HyperSaaSBook a meeting for a demo with the latest updates 

HyperSaaS
·HyperSaaS

Building a Pluggable AI Agent System with Django

How HyperSaaS implements a multi-framework agent architecture that supports LangGraph, PydanticAI, and custom handlers.

aiarchitecturedjango

The Problem with Monolithic AI Integrations

Most SaaS boilerplates hard-wire a single AI framework into their codebase. When you want to switch from LangChain to PydanticAI, or add a custom inference pipeline, you're looking at a full rewrite.

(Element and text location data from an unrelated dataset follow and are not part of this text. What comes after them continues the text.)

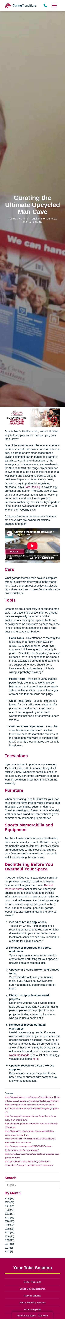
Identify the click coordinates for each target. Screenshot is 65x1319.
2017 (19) (9, 1232)
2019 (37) (9, 1225)
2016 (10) (9, 1236)
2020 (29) (9, 1221)
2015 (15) (9, 1240)
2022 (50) (9, 1213)
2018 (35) (9, 1229)
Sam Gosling (32, 487)
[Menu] (54, 5)
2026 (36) (9, 1198)
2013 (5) (9, 1247)
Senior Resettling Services (33, 1302)
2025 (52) (9, 1202)
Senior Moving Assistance (32, 1288)
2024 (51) (9, 1206)
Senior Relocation (32, 1282)
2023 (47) (9, 1210)
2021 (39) (9, 1217)
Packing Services (32, 1295)
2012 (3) (9, 1251)
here (35, 1058)
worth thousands (19, 1055)
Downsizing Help (32, 1309)
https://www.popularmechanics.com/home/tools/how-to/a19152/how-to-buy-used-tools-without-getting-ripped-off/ (32, 1108)
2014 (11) (9, 1244)
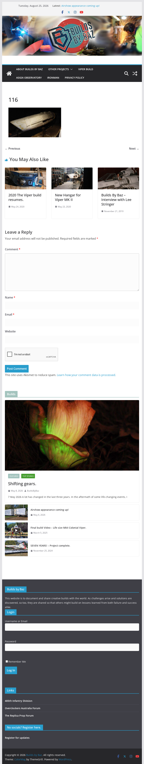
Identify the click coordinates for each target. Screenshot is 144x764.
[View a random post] (135, 73)
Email (9, 314)
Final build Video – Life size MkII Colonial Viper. (58, 527)
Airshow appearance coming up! (80, 6)
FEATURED (13, 476)
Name (10, 297)
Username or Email (16, 621)
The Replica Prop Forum (19, 715)
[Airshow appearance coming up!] (16, 512)
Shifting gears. (22, 483)
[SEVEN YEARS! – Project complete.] (16, 548)
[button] (71, 69)
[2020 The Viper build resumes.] (25, 170)
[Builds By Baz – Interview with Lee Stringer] (118, 170)
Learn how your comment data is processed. (86, 375)
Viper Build (85, 69)
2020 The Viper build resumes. (24, 197)
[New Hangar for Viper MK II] (72, 170)
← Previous (12, 148)
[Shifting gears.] (72, 435)
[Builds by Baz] (72, 18)
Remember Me (17, 661)
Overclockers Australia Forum (22, 708)
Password (10, 641)
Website (10, 331)
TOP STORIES (28, 476)
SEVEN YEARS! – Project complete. (50, 545)
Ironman (53, 77)
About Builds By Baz (29, 69)
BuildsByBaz (33, 490)
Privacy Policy (74, 77)
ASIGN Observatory (29, 77)
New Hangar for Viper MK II (68, 197)
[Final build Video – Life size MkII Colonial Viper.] (16, 530)
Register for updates (17, 737)
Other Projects (58, 69)
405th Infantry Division (18, 700)
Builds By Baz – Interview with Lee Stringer (116, 200)
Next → (134, 148)
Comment (12, 249)
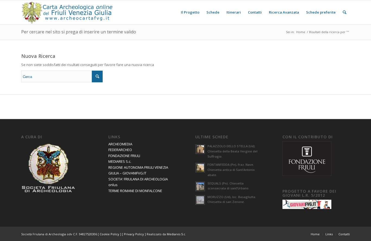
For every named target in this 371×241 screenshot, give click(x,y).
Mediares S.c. (176, 234)
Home (300, 32)
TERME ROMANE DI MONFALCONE (135, 190)
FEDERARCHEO (120, 149)
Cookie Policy (109, 234)
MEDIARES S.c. (119, 161)
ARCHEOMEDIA (120, 144)
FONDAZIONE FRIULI (124, 155)
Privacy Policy (134, 234)
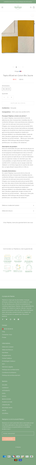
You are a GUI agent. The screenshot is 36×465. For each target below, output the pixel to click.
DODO (4, 396)
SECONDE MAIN (7, 407)
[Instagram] (10, 319)
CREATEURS (6, 405)
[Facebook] (2, 319)
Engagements (6, 355)
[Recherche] (31, 7)
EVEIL (4, 393)
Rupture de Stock (18, 103)
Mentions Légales (7, 367)
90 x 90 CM (6, 89)
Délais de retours (7, 211)
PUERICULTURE (7, 402)
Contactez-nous (7, 334)
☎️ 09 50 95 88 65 (7, 329)
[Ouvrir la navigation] (2, 7)
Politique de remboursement (11, 375)
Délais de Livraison (7, 347)
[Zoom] (32, 15)
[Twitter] (6, 319)
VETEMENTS (6, 390)
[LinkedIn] (18, 319)
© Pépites (18, 447)
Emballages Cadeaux (8, 361)
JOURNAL (5, 413)
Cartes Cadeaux (7, 358)
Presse (4, 337)
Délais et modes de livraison (10, 205)
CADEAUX (5, 387)
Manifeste (5, 352)
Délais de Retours (7, 350)
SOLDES (4, 385)
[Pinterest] (14, 319)
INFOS (4, 410)
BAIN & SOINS (6, 399)
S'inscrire (8, 439)
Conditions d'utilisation (9, 372)
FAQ (3, 331)
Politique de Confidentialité (10, 369)
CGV (3, 364)
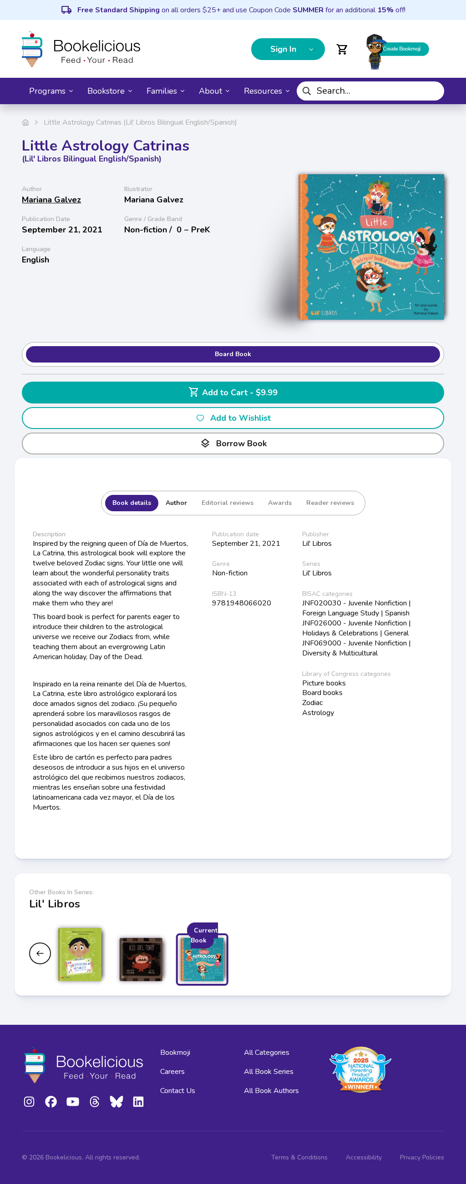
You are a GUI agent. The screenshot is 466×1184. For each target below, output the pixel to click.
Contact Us (177, 1091)
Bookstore (106, 91)
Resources (263, 91)
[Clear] (434, 91)
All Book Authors (271, 1091)
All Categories (266, 1053)
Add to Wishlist (240, 418)
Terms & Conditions (299, 1157)
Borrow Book (233, 443)
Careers (172, 1072)
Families (162, 91)
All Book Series (269, 1072)
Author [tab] (176, 503)
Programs (47, 91)
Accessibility (364, 1157)
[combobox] (370, 91)
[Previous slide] (40, 953)
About (210, 91)
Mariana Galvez (51, 199)
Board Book (233, 354)
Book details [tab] (131, 503)
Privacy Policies (422, 1157)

Our Approach: Framework-Agnostic Boundaries

HyperSaaS introduces a simple but powerful pattern:

  1. AgentMessage — a framework-agnostic dataclass that all handlers produce
  2. BaseAgentHandler — an abstract base class defining invoke() and astream()
  3. Plain Python tools — no @tool decorators, no framework imports

Each handler converts its native output (LangChain messages, PydanticAI results) into AgentMessage at the boundary. The service layer never imports any AI framework.

Adding a New Framework

To add support for a new AI framework:

  1. Create a new handler in chat/handlers/your_framework/
  2. Implement BaseAgentHandler.invoke() and astream()
  3. Register it in the handler factory
  4. Set agent_framework on the chat session

The tools, service layer, and frontend all work without changes.

Why This Matters

Your AI stack will evolve. New frameworks emerge constantly. By keeping a clean boundary between your business logic and your AI runtime, you can adopt new tools without rewriting your application.